Saved entries
——————

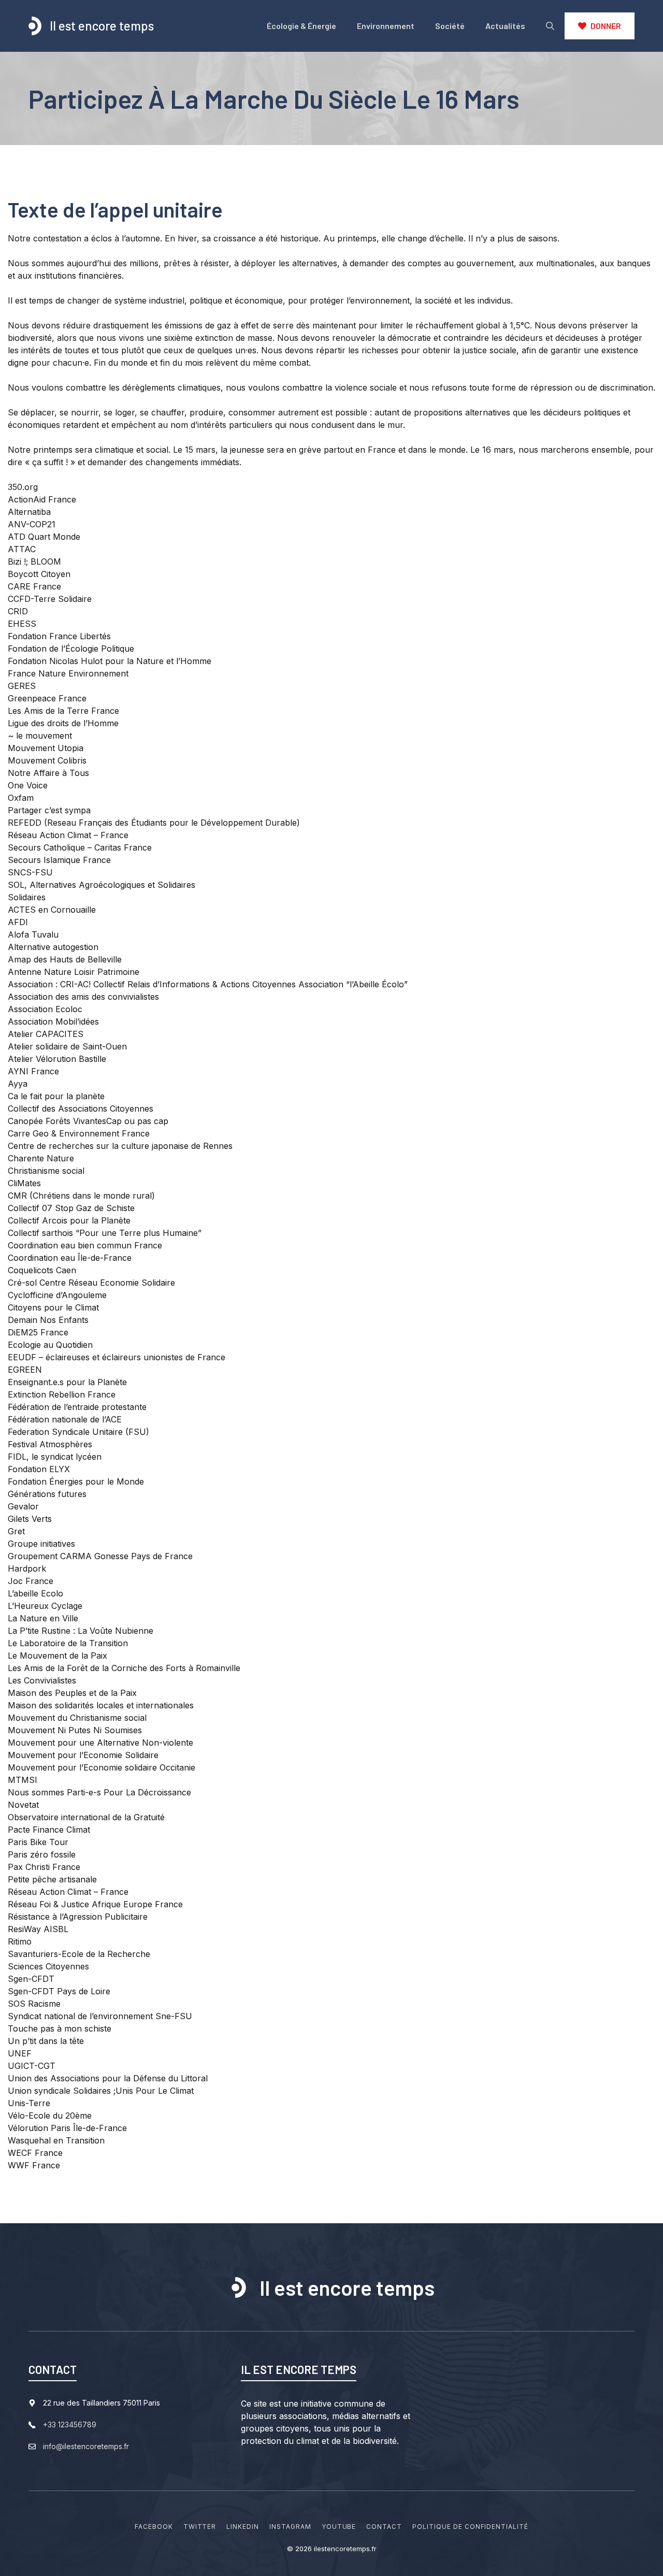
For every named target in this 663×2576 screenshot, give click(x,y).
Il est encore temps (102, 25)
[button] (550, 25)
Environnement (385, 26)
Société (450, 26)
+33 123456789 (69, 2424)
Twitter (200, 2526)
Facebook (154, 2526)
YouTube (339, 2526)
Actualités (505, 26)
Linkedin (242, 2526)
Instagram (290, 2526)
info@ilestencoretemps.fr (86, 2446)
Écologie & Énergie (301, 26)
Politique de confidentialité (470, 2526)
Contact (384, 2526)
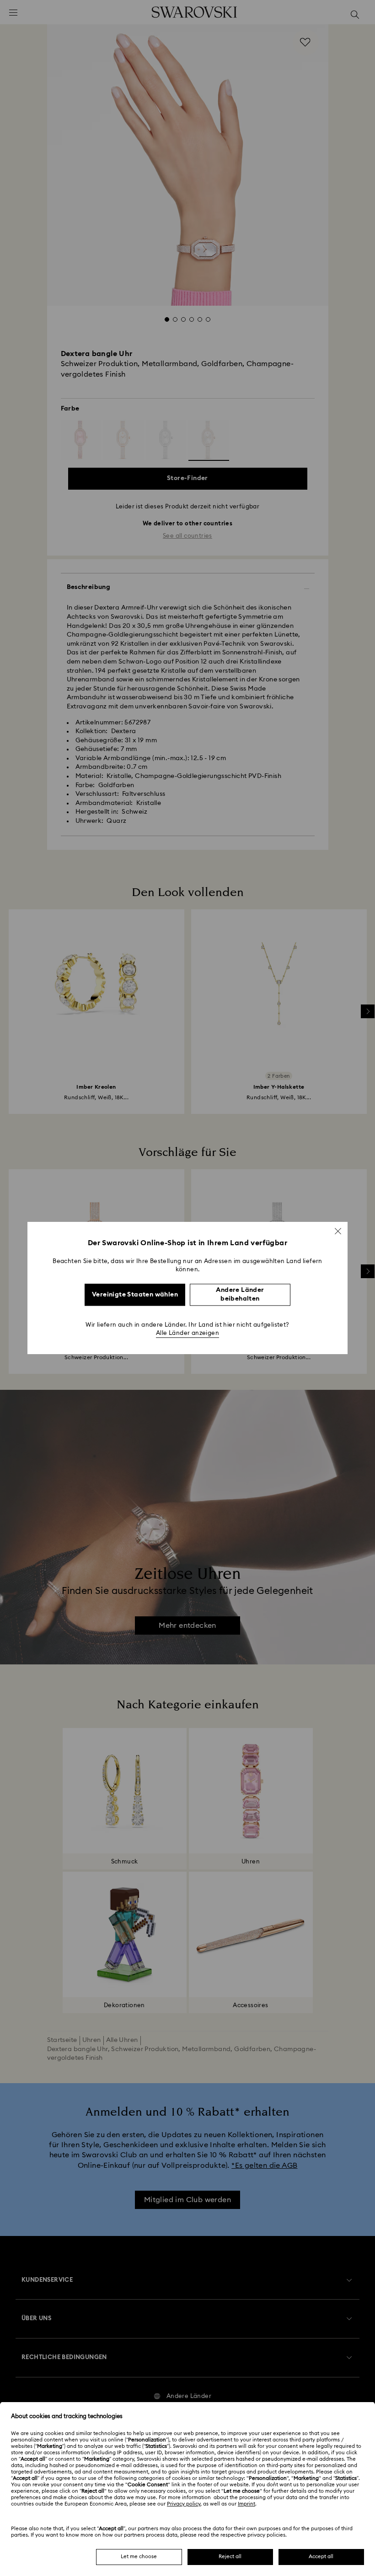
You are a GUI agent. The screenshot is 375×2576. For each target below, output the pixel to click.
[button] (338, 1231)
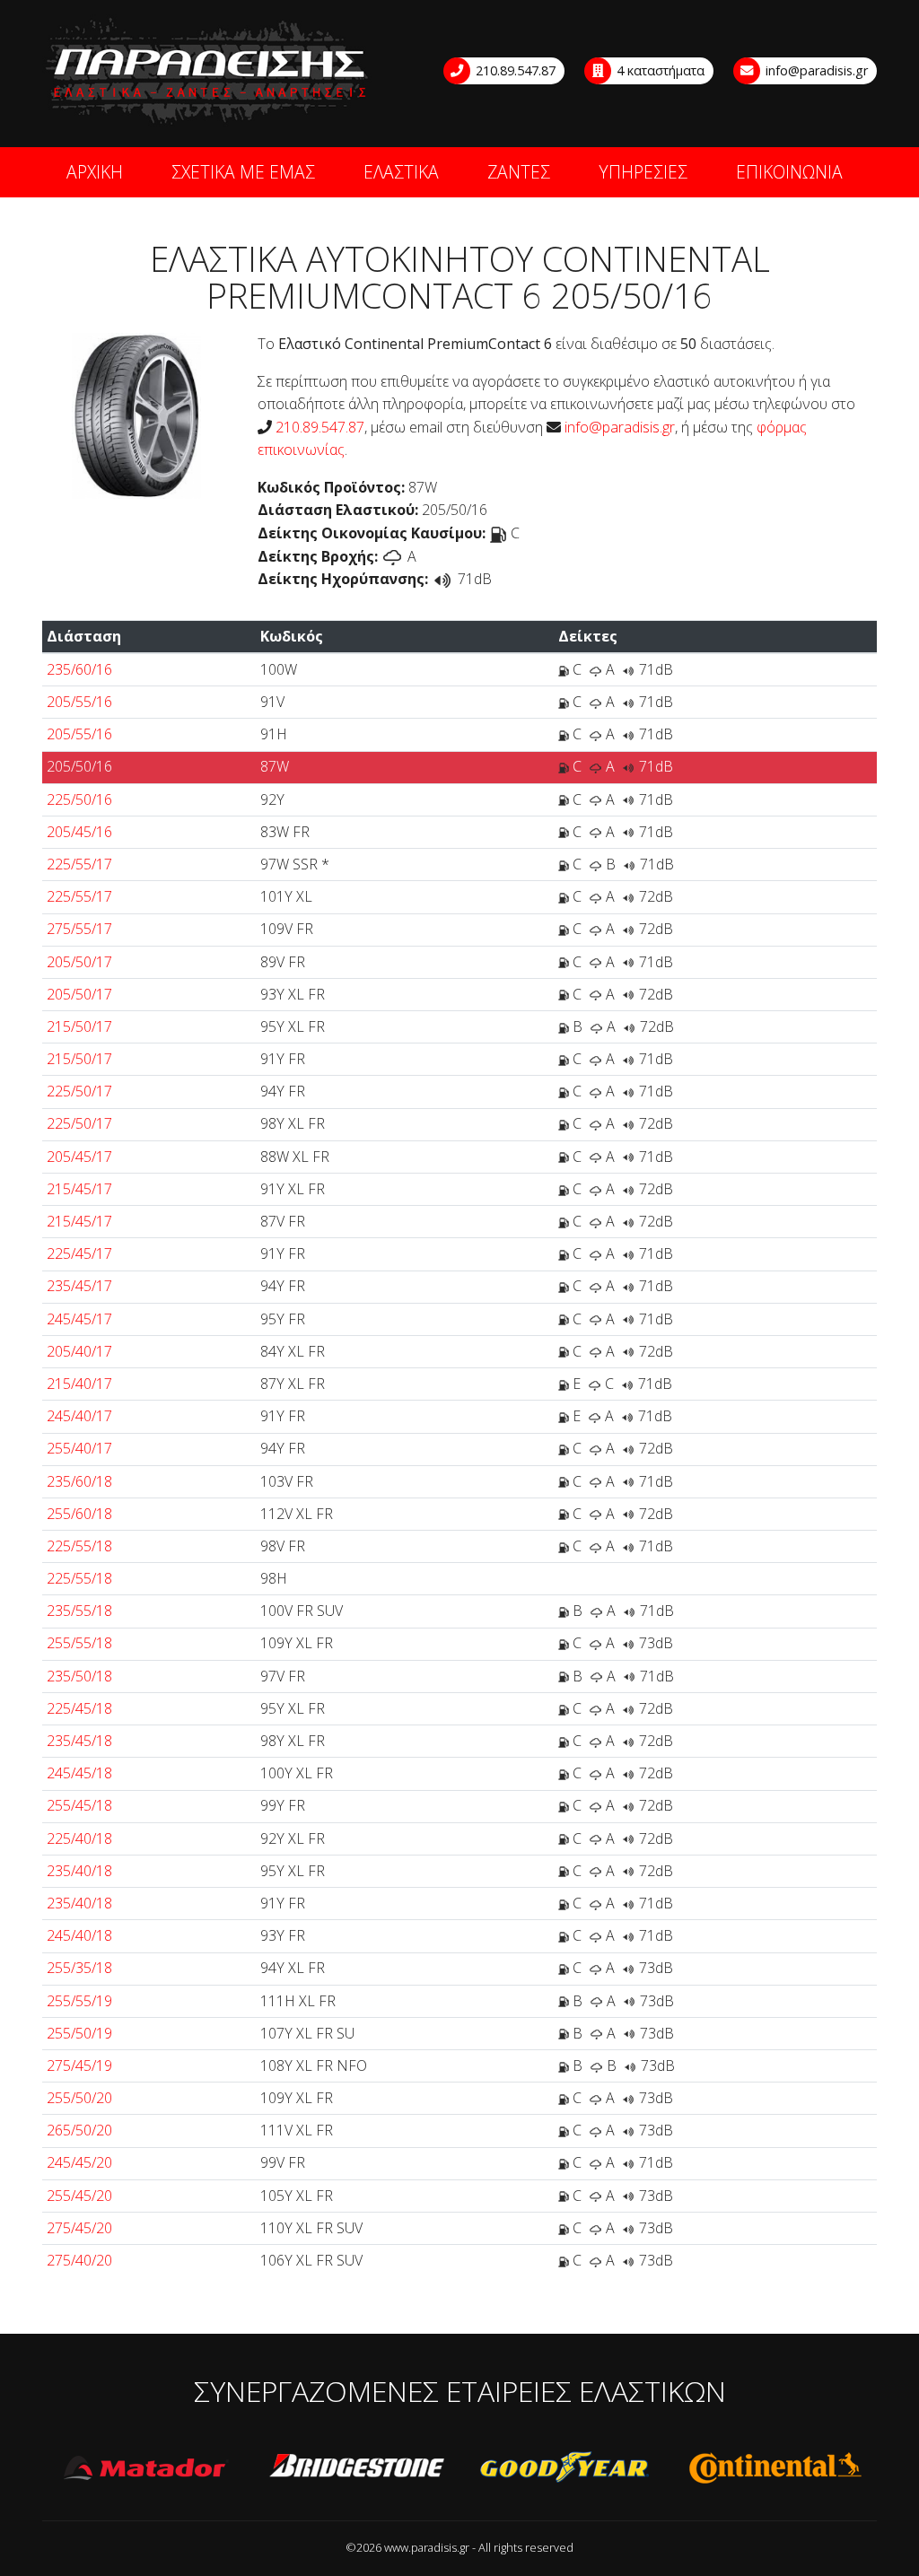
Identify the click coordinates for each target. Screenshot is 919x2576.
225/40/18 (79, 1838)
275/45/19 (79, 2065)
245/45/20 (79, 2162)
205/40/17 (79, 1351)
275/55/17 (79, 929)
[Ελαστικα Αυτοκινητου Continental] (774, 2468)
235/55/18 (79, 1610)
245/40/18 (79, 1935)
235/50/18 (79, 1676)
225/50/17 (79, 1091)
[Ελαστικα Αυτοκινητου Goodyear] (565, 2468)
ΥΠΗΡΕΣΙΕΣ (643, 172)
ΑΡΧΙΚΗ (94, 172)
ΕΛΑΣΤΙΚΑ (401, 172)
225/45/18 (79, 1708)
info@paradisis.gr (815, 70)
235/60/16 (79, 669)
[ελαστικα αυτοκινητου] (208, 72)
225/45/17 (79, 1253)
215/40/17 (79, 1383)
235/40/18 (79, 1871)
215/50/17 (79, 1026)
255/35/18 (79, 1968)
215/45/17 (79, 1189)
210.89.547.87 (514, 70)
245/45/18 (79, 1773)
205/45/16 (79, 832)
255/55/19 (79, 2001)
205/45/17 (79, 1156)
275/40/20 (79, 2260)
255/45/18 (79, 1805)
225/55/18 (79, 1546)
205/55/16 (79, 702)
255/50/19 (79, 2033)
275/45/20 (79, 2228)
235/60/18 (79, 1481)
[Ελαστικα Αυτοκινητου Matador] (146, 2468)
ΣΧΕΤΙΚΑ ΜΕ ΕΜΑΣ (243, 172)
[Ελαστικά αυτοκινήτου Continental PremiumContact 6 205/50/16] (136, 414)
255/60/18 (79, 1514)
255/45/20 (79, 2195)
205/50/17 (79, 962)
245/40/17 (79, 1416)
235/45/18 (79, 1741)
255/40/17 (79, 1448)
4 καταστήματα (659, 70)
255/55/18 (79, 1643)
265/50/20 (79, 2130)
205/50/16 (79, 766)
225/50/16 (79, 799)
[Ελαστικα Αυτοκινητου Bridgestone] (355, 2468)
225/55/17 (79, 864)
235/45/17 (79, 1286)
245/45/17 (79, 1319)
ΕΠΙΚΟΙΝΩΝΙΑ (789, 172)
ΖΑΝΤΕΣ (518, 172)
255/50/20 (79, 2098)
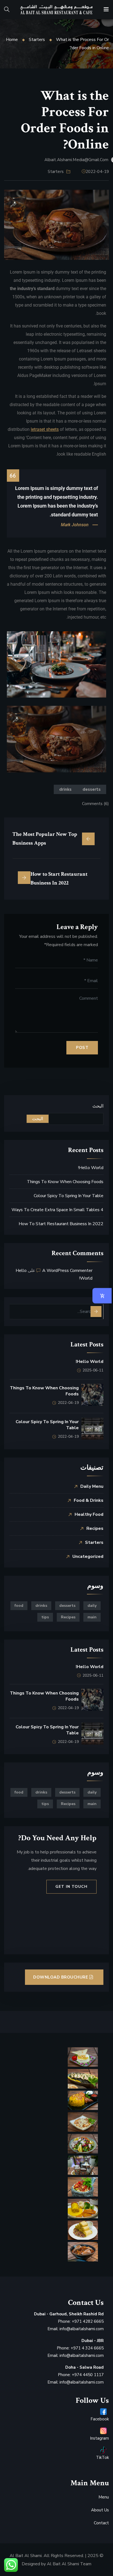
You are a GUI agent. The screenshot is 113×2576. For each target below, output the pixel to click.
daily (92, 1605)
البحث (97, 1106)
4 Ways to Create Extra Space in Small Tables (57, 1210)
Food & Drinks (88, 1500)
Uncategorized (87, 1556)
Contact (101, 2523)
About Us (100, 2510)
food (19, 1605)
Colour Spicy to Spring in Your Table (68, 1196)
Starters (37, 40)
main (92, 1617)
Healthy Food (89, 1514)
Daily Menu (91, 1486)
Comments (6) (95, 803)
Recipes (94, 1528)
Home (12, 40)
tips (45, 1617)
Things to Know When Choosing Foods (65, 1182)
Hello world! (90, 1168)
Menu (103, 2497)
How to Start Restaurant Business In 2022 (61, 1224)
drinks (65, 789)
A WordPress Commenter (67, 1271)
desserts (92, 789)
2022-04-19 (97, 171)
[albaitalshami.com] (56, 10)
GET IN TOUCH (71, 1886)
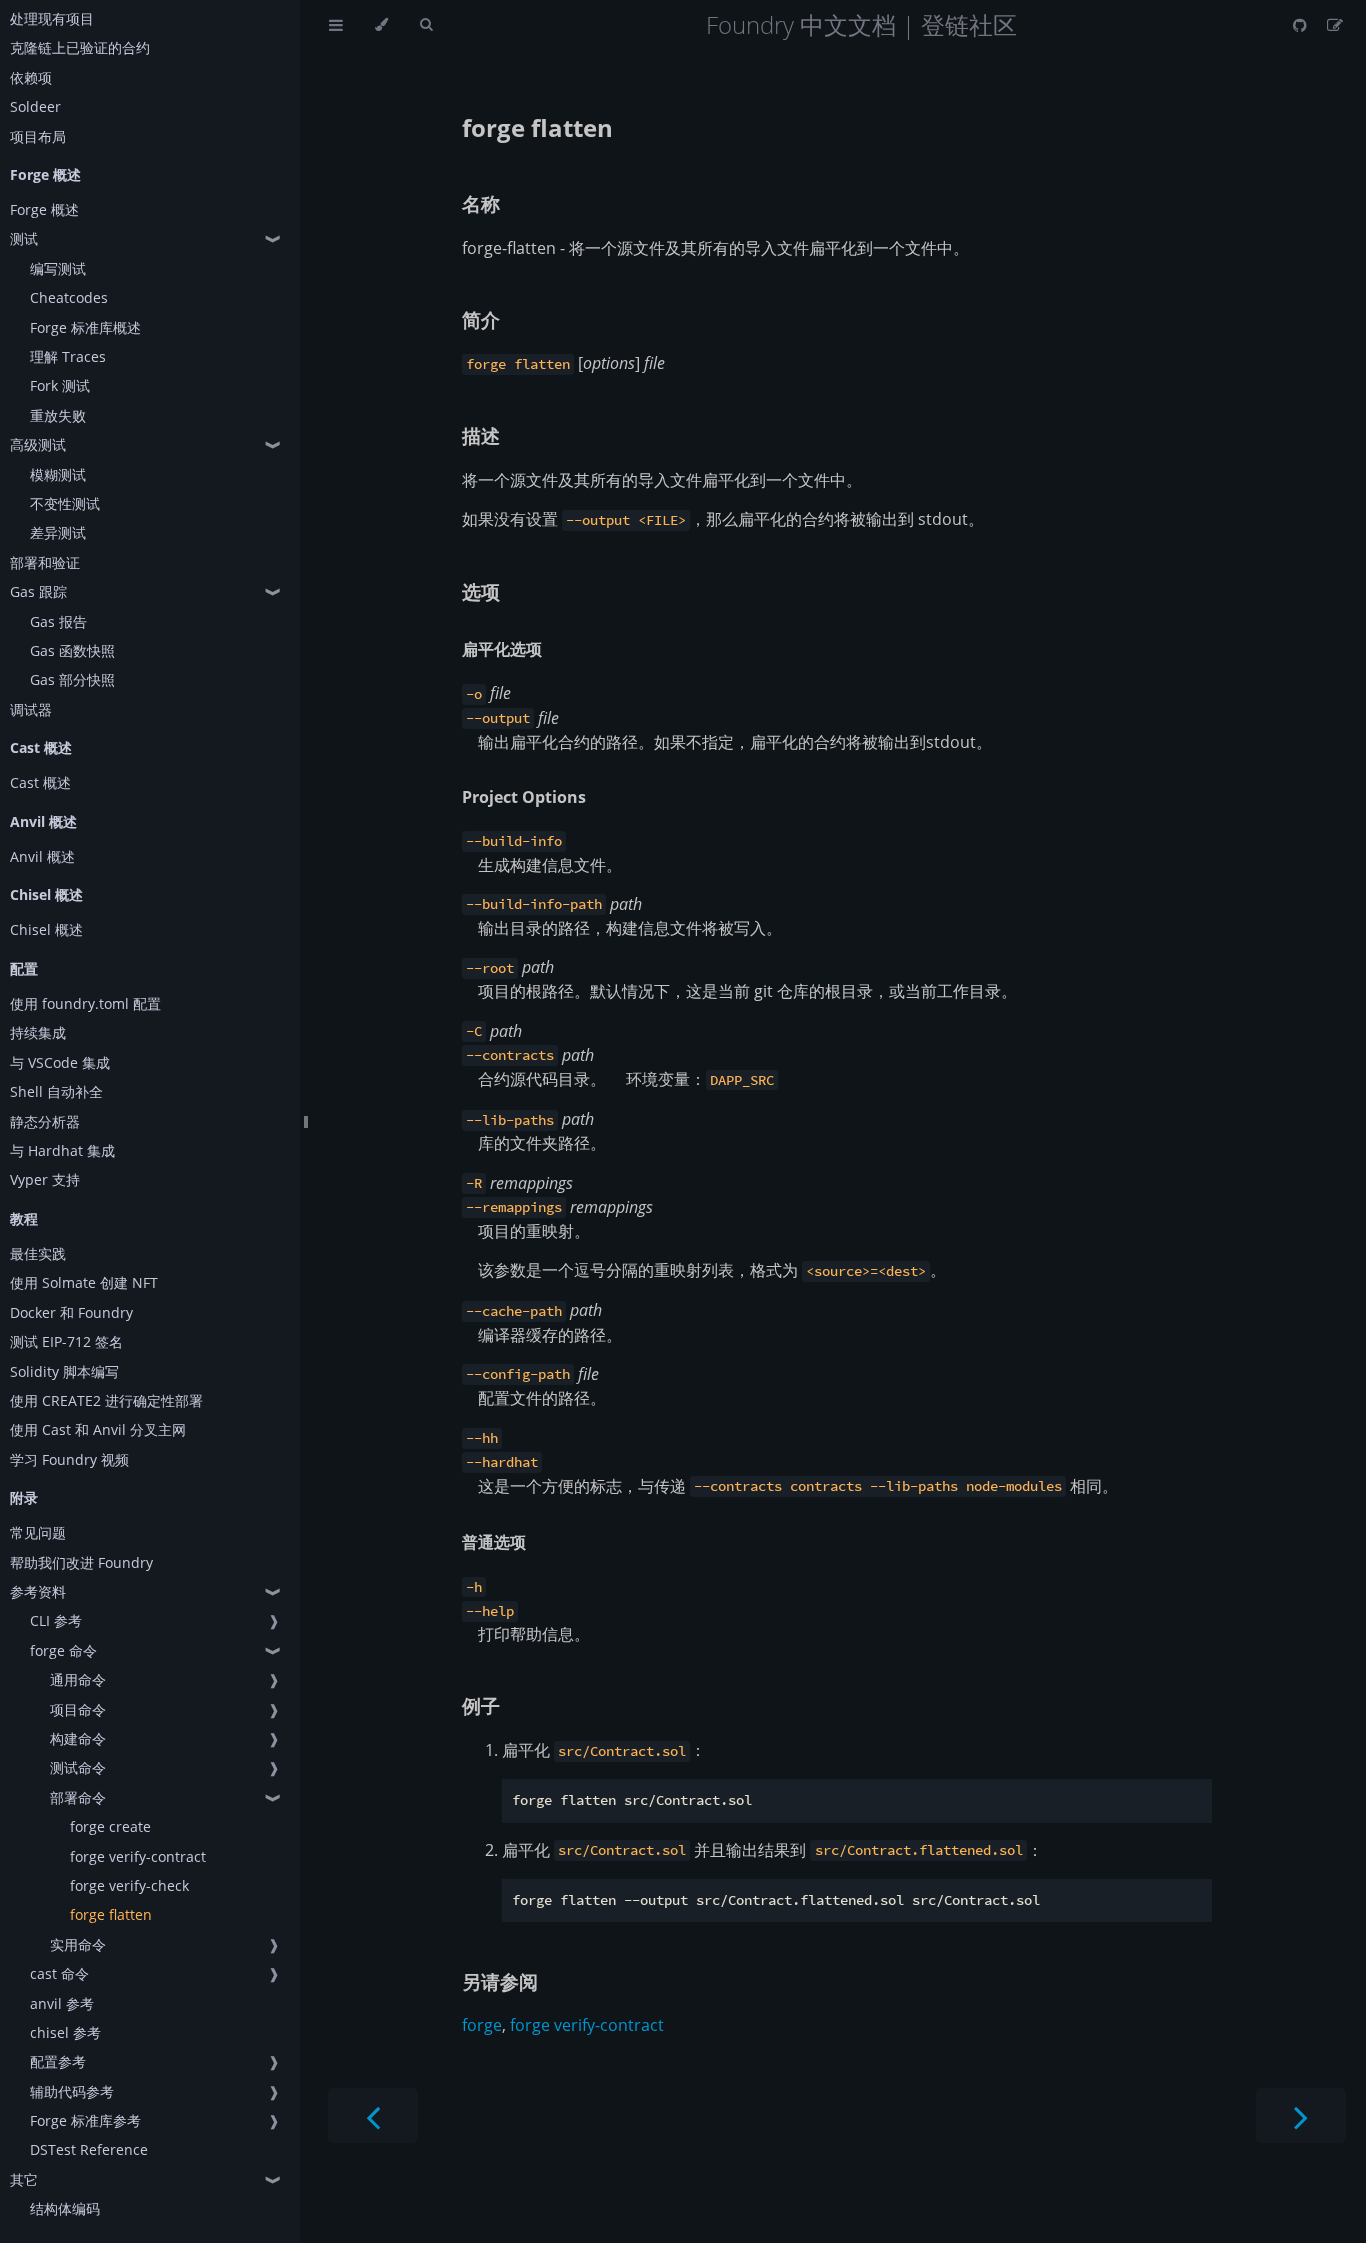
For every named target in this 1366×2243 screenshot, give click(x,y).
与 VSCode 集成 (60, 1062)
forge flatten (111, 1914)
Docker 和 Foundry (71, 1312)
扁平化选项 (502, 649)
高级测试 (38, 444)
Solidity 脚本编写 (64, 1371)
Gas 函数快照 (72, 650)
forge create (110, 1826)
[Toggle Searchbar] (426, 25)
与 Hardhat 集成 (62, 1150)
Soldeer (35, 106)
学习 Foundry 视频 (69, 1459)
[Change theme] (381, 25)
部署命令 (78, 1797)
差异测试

——————

* _What you will do_:
If a line in the entries contains the word "each", copy that line out.

* _Response area_:
You are a GUI agent. The screenshot is 375×2576. For each target below, output the pixel to click.
Identify the click coordinates for each target. Screenshot is 919x2576.
You are a GUI agent. The screenshot is 113×2576. For each target below, output the pixel to click.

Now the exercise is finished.